**What is being asked**
Pull every line containing "agent" from the listing.

**Recorded data**
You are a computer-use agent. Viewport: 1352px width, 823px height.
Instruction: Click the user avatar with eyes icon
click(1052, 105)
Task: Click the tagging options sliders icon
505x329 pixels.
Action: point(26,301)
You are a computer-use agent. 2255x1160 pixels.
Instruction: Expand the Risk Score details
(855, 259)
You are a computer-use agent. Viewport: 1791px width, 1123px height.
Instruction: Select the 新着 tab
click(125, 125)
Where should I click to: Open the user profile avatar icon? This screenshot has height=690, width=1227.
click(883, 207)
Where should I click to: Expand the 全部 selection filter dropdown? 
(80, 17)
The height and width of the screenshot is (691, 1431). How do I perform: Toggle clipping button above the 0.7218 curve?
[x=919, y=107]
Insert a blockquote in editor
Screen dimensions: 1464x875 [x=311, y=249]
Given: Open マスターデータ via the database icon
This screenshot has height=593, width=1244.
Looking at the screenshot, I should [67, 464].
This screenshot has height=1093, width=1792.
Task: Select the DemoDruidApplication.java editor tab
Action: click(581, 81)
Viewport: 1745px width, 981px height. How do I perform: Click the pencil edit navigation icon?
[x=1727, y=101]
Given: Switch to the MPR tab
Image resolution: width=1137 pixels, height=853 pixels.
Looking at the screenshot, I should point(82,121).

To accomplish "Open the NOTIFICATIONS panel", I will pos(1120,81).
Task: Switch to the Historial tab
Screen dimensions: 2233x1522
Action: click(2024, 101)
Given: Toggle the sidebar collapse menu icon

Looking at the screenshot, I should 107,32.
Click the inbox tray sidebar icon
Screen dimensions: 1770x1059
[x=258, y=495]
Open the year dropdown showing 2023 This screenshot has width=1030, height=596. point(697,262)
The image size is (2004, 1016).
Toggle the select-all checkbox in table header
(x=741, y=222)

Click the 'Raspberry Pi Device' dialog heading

**Exercise solution**
You are a computer-use agent. Viewport: 1352px width, 823px height.
You are a computer-use agent. 2255x1160 pixels.
You are a computer-use agent. Viewport: 1791px width, 1123px height.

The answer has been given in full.